Historical game studies is the academic field that covers the representation and use of historical materials, concepts and ideas in games. It therefore overlaps the fields of history, especially subfields such as reception of the past, and game studies.

Games often use historical material to appeal to audiences and provide particular aesthetics and ideas within game-worlds. This sometimes involves using an entirely historical premise but might also mean using historically inspired elements such as the large contribution of medievalisms to the fantasy genre. There is also often interest in the use of games in teaching contexts for history, which is another driver behind interest in historical game studies.

== Development ==
A number of approaches to historical games may be traced before the development of the academic field in full. Multiple scholars have especially suggested William Uricchio's 2005 paper 'Simulation, History, and Computer Games' as a key early example of a historical game studies approach: the field then developed more strongly in the early to mid 2010s, including the foundation of specific academic networks and events. A further milestone was the 2013 volume Playing With the Past, edited by Matthew Wilhelm Kapell and Andrew B. R. Elliott, which historian Esther Wright cited as "the first defined space that assembled a (large) cohort interested in how the past was represented, and how history was expressed, through digital games".

A number of organisations and bodies exist for the furtherance of historical game studies. Perhaps the first and most prominent of these is the Historical Games Network (initially the Historical Game Studies Network) which was set up in 2014-15. Other initiatives focus on specific historical periods, such as the Middle Ages in Modern Games conference series.

== Theoretical approaches and concepts ==
The distinction between approaches focused on accuracy (the extent to which a game or game element precisely replicates a historical situation) and authenticity (the extent to which a game or game element feels like it represents a situation to the audience) is a common theoretical starting point for historical game studies.

Prominent scholars in the field have tended to reject accuracy as a strict metric, citing that the importance of games is in the impact on players and the ways that games contribute to mythologising and building new understandings of the past.
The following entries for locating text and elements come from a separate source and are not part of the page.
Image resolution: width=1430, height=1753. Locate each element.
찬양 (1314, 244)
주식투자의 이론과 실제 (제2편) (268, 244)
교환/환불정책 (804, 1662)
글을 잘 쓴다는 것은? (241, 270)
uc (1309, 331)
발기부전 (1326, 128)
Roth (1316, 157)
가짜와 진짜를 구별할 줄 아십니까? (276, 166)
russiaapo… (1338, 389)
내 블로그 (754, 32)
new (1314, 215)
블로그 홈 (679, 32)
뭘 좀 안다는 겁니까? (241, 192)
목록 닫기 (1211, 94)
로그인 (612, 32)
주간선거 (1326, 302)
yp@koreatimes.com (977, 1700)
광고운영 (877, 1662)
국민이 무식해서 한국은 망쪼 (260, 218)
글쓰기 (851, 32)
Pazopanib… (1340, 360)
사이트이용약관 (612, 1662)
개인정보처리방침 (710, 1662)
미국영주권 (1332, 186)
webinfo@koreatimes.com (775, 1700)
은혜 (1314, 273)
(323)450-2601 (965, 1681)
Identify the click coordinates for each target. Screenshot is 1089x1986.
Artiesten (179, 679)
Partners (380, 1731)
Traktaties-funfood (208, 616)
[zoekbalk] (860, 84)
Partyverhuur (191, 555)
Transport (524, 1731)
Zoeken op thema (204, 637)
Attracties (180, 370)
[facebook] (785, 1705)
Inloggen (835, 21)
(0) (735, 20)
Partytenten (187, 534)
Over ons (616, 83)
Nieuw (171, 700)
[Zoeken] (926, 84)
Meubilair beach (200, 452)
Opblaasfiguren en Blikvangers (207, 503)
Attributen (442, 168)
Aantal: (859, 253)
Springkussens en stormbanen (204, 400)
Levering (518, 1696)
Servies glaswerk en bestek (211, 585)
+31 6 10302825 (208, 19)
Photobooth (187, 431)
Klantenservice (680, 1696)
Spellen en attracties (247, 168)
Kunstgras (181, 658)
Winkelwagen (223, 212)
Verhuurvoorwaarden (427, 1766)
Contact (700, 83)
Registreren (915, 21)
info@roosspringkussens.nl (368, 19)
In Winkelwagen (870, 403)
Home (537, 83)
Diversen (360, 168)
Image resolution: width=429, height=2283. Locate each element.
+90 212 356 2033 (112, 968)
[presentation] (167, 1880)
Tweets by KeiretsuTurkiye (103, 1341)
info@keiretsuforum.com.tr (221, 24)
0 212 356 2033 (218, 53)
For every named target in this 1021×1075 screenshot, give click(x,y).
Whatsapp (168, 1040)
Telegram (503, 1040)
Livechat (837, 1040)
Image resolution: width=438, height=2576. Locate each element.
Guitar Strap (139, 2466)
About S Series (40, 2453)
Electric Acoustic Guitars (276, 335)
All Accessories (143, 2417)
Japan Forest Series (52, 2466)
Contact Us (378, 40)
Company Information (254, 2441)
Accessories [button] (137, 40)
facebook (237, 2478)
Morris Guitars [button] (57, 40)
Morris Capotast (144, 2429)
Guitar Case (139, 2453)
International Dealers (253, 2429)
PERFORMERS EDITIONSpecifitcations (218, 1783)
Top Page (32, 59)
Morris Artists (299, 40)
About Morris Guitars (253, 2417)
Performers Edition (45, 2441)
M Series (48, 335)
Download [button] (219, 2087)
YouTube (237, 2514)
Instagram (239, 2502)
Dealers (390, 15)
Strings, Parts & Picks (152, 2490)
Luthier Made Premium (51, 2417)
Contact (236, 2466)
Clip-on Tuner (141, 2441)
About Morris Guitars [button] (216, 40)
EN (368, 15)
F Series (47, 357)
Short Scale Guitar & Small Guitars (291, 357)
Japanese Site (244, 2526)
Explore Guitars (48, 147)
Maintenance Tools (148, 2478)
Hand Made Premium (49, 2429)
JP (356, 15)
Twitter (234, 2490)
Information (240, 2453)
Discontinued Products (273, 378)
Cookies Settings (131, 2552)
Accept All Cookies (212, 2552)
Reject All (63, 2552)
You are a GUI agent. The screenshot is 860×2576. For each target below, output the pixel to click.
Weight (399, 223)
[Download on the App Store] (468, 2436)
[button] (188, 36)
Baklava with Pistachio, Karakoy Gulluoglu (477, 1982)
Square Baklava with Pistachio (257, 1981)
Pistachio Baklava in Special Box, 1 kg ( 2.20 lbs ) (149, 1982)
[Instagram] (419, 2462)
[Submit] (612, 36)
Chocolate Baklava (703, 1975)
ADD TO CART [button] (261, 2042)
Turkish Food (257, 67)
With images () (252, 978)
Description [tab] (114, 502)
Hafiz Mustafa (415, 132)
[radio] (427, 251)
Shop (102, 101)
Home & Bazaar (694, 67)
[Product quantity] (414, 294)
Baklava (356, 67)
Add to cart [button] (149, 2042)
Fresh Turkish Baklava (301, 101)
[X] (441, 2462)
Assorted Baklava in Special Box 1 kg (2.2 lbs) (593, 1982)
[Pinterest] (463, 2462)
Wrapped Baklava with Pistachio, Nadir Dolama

However, authenticity has been noted as being 'nebulous' and difficult to assess because of its subjective nature and the difficulty of proving particular impacts. Furthermore, some scholars have noted the importance of measures that ensure accuracy in building and retaining feelings of authenticity for parts of the player community.

A further common theory, more specific to games with fully historical settings, is differentiating reconstructionist, constructionist, and deconstructionist games. Reconstructionist games are those that assume a singular, real past, associated with realist simulation, recreating specific situations with very high fidelity, especially visually. This happens in for example the more historical elements of the Assassin's Creed game series. Constructionist games attempt to recreate the mechanisms and processes of history, as for example in the Crusader Kings series, and are associated with a more conceptual simulation style. A rarer category of deconstructionist games such as Pentiment gamify and take into account questions of sourcing and historical memory to call the basis of a player's historical knowledge into question.

Historical game studies also uses and develops frameworks for thinking about the player's position within a game in a historical context, most notably Jeremiah McCall's Historical Problem Space approach which focuses on how a game provides a player with a good (or bad) representation of the choices available to historical actors.

Approaches based around ethnic or national identity are also common in historical game studies. Particular conceptions of history are often important in constructing modern ideas about gender or nationality and their origins, and these can be transmitted through game media. Related historical dynamics that still have strong resonances in the present and may be played out in games, such as colonisation and postcolonial processes, can also be of particularly significant interest to scholars seeking to question how games interact with modern understandings of the past.